┌─ Study material
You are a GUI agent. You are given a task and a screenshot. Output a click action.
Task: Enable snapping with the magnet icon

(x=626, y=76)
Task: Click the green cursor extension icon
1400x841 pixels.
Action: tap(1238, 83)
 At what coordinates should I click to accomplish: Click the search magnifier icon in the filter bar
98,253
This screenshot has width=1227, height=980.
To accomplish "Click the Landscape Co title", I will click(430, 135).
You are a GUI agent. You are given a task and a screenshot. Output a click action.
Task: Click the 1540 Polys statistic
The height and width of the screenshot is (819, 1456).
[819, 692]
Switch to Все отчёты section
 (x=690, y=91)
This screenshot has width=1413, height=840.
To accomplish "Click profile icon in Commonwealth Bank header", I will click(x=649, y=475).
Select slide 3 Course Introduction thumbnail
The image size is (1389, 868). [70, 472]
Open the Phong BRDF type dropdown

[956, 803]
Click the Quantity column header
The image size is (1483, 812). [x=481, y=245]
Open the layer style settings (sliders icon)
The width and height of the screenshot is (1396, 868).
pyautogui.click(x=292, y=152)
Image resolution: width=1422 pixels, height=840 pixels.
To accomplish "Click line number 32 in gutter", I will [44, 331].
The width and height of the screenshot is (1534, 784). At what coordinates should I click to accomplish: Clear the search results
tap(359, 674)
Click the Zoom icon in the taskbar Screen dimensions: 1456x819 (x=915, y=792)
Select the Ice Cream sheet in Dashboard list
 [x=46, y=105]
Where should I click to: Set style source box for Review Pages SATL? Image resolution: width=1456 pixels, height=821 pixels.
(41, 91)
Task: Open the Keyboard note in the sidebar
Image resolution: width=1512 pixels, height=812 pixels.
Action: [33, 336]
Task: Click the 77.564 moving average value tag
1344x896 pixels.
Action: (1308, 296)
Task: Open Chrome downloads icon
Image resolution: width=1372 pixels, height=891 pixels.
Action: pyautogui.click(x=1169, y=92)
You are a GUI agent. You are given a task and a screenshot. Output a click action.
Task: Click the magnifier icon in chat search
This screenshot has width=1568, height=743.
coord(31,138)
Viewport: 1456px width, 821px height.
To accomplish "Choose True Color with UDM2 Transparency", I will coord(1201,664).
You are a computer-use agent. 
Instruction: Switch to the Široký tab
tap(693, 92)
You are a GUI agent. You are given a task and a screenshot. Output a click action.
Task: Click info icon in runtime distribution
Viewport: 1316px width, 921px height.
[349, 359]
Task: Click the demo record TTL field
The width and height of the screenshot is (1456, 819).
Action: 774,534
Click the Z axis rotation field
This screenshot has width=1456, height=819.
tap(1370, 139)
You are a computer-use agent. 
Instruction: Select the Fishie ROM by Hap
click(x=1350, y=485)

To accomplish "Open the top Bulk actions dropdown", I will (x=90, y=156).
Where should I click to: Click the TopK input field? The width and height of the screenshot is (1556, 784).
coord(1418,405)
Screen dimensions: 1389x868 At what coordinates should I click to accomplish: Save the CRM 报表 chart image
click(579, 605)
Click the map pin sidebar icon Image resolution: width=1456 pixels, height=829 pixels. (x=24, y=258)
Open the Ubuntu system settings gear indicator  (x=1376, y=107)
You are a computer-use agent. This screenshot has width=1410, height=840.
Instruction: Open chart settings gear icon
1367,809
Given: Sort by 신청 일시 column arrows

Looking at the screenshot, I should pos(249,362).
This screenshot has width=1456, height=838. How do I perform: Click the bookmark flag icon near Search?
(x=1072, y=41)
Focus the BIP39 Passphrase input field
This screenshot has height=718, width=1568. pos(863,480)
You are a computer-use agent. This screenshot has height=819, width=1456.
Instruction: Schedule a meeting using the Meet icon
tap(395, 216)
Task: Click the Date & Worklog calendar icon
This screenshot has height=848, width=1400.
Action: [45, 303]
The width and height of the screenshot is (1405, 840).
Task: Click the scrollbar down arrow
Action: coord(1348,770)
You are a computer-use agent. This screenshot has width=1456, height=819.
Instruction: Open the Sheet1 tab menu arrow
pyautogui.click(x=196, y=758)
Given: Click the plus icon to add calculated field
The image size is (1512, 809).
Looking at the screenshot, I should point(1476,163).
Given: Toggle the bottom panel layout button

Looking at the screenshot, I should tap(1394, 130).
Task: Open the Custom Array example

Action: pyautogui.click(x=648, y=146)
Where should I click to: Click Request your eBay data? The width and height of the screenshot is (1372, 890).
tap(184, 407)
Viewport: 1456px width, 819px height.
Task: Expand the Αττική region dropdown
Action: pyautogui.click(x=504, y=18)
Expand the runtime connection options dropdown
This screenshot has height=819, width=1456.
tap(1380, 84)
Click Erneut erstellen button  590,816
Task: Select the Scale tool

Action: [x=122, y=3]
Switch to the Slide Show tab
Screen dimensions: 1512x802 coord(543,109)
└─
**Exercise brief**
Work through the records above. Copy every line with the string "will".

**Output for this exercise**
To accomplish "Click the Landscape Co title", I will click(430, 135).
To accomplish "Click profile icon in Commonwealth Bank header", I will click(x=649, y=475).
To accomplish "Click line number 32 in gutter", I will [44, 331].
To accomplish "Choose True Color with UDM2 Transparency", I will coord(1201,664).
To accomplish "Open the top Bulk actions dropdown", I will (x=90, y=156).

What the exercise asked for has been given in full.